Rowntree: O'Driscoll's an icon
Graham Rowntree has warned his RBS 6 Nations title hopefuls that "exceptional" Brian O'Driscoll will be desperate to mark his last appearance against England with a victory.
O'Driscoll is to retire at the end of the season following a decorated professional career spanning 15 years, but not before he has clashed with the Red Rose for a 13th and final time.
Rowntree, England's forwards coach, played alongside the Leinster great on the 2005 British and Irish Lions tour to New Zealand and was part of the management teams in 2009 and 2013.
"Beating us will mean everything to him. What a player... he's an icon," Rowntree said.
"He's a thoroughly professional player and I really enjoyed working with him. As a man he's exceptional.
"You hear the way Owen Farrell, Luther Burrell and Billy Vunipola speak about him, you can tell the respect they have for him."
Rowntree was part of the Lions management team that dropped O'Driscoll for the climatic final Test against Australia last July in one of the most controversial decisions in the tourists' history.
"He took that disappointment in the Lions series on the chin," Rowntree said.
"I remember the day when he was left out of the team, that afternoon he was sat down with the guys going through things on the computer, helping them and coaching them. That speaks volumes about the man."
O'Driscoll will equal the world record set by former Australia scrum-half George Gregan of 139 caps when he faces England.
Rowntree spoke in equally glowing terms of another of Ireland's two Lions captains, Paul O'Connell.
"Paul's up there with the best I've worked with. We lost him in the Lions series after that first Test against Australia and that was a huge blow for us," he said.
"There's an aura about Paul. He's very, very good with young lads and people feed off that energy.
"What I find really impressive about him is that he's always hungry to learn.
"He'll pulling guys aside after training, saying, 'show me how you do that tackle, show me that move'.
"He's very analytical of training and his game, but it's really struck me that he's not content with what he's achieved."
England are making their first appearance of the year at Twickenham following two games on the road, having lost narrowly to France in Paris and routing Scotland at Murrayfield.
In an attempt to draw greater inspiration from their support, Stuart Lancaster's players will disembark from the team bus earlier than usual when they arrive at the ground, resulting in a longer walk through the crowds of fans.
"It means everything to us to be back at Twickenham. It's a special place this stadium, we love playing here," Rowntree said.
"We've been on the road for two games which brings its own challenges.

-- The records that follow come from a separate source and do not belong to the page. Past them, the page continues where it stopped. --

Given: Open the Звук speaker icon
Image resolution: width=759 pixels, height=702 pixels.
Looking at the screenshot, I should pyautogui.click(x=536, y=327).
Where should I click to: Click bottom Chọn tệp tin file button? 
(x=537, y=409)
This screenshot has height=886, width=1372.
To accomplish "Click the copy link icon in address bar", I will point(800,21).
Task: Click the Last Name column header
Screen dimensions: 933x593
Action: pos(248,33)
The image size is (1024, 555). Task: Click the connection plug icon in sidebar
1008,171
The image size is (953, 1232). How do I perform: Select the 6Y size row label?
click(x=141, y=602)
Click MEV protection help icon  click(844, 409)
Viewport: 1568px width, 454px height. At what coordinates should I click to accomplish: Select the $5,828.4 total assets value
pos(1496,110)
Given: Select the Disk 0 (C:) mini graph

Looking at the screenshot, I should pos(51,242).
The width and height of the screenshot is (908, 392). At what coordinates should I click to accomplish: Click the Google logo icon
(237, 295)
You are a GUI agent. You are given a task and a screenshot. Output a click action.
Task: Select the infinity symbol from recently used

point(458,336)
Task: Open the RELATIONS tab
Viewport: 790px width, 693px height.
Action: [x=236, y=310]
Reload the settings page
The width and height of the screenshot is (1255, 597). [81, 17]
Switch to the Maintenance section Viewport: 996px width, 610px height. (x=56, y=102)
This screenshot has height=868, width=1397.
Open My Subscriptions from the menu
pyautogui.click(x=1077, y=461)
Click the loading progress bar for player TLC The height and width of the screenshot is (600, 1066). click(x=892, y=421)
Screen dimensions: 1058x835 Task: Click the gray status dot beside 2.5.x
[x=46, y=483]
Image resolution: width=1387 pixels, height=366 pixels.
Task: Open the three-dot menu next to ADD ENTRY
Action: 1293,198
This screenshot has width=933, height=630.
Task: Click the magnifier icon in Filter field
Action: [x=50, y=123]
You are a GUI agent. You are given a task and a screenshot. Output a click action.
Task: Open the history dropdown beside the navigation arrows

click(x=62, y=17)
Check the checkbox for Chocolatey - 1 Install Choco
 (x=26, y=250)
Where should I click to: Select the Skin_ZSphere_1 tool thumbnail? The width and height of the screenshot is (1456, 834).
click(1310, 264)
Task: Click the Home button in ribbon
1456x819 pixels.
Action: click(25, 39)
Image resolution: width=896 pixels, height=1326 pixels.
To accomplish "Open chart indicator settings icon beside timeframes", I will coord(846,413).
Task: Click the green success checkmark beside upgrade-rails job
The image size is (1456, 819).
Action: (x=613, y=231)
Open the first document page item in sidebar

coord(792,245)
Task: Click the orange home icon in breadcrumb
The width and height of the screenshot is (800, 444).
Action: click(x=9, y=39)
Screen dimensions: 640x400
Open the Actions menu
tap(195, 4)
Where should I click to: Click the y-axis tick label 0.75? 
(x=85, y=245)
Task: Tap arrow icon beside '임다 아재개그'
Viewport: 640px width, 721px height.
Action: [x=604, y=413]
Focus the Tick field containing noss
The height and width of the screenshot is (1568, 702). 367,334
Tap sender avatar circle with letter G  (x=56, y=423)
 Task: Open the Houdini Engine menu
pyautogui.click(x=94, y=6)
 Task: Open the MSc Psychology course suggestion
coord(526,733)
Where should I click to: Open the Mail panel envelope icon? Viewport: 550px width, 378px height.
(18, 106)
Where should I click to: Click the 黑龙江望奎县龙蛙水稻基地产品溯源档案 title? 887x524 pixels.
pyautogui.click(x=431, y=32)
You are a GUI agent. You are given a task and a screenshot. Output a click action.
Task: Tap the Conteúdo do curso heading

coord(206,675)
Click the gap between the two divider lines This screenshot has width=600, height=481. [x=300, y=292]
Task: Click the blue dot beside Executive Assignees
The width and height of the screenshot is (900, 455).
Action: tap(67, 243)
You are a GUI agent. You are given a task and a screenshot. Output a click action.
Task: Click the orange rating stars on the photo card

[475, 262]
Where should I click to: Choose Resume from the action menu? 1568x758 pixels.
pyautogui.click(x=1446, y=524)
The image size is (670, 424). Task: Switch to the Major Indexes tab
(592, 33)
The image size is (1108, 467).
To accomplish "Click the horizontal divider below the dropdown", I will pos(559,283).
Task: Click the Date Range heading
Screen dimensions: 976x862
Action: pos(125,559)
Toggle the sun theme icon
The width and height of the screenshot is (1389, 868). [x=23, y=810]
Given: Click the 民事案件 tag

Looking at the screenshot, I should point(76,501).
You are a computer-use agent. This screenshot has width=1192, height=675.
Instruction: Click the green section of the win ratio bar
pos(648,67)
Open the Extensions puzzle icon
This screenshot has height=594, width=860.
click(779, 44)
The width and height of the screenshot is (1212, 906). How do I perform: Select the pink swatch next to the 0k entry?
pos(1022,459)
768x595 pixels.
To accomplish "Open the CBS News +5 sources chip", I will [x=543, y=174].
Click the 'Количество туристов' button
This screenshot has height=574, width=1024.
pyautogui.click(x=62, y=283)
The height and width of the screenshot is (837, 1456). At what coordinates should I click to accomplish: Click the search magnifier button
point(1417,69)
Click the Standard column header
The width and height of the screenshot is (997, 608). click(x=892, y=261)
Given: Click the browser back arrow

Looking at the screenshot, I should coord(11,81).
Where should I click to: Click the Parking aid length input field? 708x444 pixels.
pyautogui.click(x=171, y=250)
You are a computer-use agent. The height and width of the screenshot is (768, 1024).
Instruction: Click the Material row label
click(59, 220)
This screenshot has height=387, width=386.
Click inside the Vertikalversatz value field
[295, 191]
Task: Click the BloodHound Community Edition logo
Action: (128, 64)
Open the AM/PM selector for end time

We're back here with our fans in our house.
"I think our bus stopping further out is a great idea, enabling us to engage with our fans earlier.
"I remember as a player the feeling of coming off the bus and walking through the crowd. It was very uplifting and hopefully it will work in our favour."
David Wilson starts at tighthead prop following the season-ending neck injury sustained by Dan Cole.
The Bath front row has been limited to just 47 minutes of club rugby in two months because of calf and back problems, but Rowntree is backing him to stay the course.
"David's not been sat twiddling his thumbs. He's fit and strong and I have no doubts about him lasting for as long as we need him to," he said.
"I've been working with him for six years and he's maturing well. He was approaching the form of his life in the autumn.
"He's been unlucky with his calf, but from what I've seen of him this week he's not dropped off at all, he's slotted straight back in."